Regarding the biotech industry, the report indicates that the total employment of current incubator tenants in the state was dominated by IT-related fields, while the total employment of incubator graduates was dominated by scientific research and pharmaceutical and medical manufacturing. This seems to indicate that incubators are currently housing more IT-related tenants and fewer life sciences tenants.
Well, there’s no question that the data shows that scientific research and medical manufacturing incubator graduates are having a bigger impact on the state than do the IT incubator graduates in terms of employment. But I’m not certain that we are currently housing more IT-related tenants in our incubators than we have in the past since the report doesn’t have historical data on this point. But one possible interpretation is that because biotech [companies are] capital-intensive, once they graduate from an incubator they will stay in a region. The bio-firms appear to be a little more localized to where they were born, whereas IT-related incubator grads can be merged and relocated fairly easily to other regions.
The report also identified that graduating from incubators is difficult for many tenants, especially those in the life sciences, due to lack of funding or additional avenues for growth. This is often cited as a problem by university startup companies in general. What types of programs are needed or are being considered in Maryland to address this?
On the financing side, we have a pretty robust network of incubators, and we actually have recently started the country’s first state association of research parks called Research Parks Maryland. We are also developing extensive angel networks. Since the venture people have moved even farther down [the pipeline], angel financing becomes even more important. We’ve hosted a couple of events, and Johns Hopkins will be hosting some similar events, in an attempt to create a more robust angel network for some of these companies.

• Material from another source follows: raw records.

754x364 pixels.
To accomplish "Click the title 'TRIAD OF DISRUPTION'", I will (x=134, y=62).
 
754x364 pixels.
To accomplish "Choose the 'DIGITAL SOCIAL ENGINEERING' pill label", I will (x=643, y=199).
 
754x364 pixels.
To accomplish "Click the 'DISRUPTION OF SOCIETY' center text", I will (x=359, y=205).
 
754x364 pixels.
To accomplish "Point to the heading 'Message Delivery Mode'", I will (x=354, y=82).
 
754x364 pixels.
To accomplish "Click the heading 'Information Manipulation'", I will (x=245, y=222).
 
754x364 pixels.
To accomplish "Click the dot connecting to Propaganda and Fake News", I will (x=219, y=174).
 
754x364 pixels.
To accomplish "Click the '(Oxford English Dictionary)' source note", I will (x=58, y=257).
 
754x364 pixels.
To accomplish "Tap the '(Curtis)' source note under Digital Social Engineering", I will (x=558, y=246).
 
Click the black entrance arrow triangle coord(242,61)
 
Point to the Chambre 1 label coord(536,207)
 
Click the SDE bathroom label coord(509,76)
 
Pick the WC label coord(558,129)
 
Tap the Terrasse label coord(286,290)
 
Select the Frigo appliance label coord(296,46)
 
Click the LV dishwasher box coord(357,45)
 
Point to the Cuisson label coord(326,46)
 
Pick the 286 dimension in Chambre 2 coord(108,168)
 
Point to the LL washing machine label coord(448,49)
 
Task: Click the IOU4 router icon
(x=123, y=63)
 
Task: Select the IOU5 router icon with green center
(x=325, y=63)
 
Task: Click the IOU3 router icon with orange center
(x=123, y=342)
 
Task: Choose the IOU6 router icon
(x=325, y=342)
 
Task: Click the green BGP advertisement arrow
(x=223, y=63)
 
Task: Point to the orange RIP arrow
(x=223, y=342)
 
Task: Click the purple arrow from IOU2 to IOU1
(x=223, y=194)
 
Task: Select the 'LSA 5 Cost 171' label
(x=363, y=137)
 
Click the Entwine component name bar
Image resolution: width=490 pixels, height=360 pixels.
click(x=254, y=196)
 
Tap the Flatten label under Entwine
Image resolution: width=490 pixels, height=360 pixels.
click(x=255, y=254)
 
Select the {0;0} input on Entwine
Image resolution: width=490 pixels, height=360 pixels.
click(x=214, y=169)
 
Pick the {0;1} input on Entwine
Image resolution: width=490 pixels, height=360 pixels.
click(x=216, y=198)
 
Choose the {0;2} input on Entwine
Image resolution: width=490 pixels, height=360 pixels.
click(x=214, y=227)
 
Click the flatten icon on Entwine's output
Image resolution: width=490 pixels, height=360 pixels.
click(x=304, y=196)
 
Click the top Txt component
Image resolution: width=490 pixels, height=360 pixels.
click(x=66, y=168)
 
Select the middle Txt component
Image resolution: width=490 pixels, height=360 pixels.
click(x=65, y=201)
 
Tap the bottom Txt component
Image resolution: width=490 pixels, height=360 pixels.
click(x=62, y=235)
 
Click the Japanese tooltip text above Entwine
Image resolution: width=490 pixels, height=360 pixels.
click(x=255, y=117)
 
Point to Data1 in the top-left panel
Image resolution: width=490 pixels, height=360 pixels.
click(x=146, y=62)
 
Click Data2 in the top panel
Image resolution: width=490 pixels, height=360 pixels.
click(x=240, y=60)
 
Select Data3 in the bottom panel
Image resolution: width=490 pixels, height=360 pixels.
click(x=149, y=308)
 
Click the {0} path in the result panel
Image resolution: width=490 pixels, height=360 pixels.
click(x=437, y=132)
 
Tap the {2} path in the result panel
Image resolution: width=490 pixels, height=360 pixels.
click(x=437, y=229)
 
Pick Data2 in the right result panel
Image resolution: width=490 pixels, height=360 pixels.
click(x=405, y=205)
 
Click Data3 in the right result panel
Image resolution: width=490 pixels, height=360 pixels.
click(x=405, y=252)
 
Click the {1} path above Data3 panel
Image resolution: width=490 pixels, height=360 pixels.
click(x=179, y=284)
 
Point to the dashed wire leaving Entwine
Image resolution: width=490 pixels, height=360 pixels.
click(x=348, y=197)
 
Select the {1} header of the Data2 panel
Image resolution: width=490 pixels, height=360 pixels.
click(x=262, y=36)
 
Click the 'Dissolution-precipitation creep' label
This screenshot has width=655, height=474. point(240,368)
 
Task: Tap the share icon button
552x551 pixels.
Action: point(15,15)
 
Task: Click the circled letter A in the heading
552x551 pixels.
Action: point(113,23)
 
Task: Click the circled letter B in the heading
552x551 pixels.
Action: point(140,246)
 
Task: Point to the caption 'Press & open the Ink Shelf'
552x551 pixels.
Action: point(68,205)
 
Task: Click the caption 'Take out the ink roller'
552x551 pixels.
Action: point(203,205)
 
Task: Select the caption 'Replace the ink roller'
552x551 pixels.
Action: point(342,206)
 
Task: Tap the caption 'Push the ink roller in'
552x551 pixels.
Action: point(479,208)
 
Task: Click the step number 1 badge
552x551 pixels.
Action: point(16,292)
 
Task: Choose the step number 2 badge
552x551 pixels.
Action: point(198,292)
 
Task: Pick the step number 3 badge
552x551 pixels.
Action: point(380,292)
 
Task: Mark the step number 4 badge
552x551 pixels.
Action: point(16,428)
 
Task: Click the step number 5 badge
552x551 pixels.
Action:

Also, [Governor Martin O’Malley’s] life sciences advisory board [established last year] is writing [a] strategic plan for biotechnology and the life sciences industry, and that is going to come out in the late summer or early fall. My guess is that you’re going to see a lot of ideas about tweaking tax credits for investment. The state of Maryland does have a biotech venture tax credit, and I think you’ll see some other initiatives of that type that focus on earlier-stage operations. I’m not involved with this, but we are all aware that it is coming out, and that there will be a lot of discussion about helping finance early-stage biotech companies.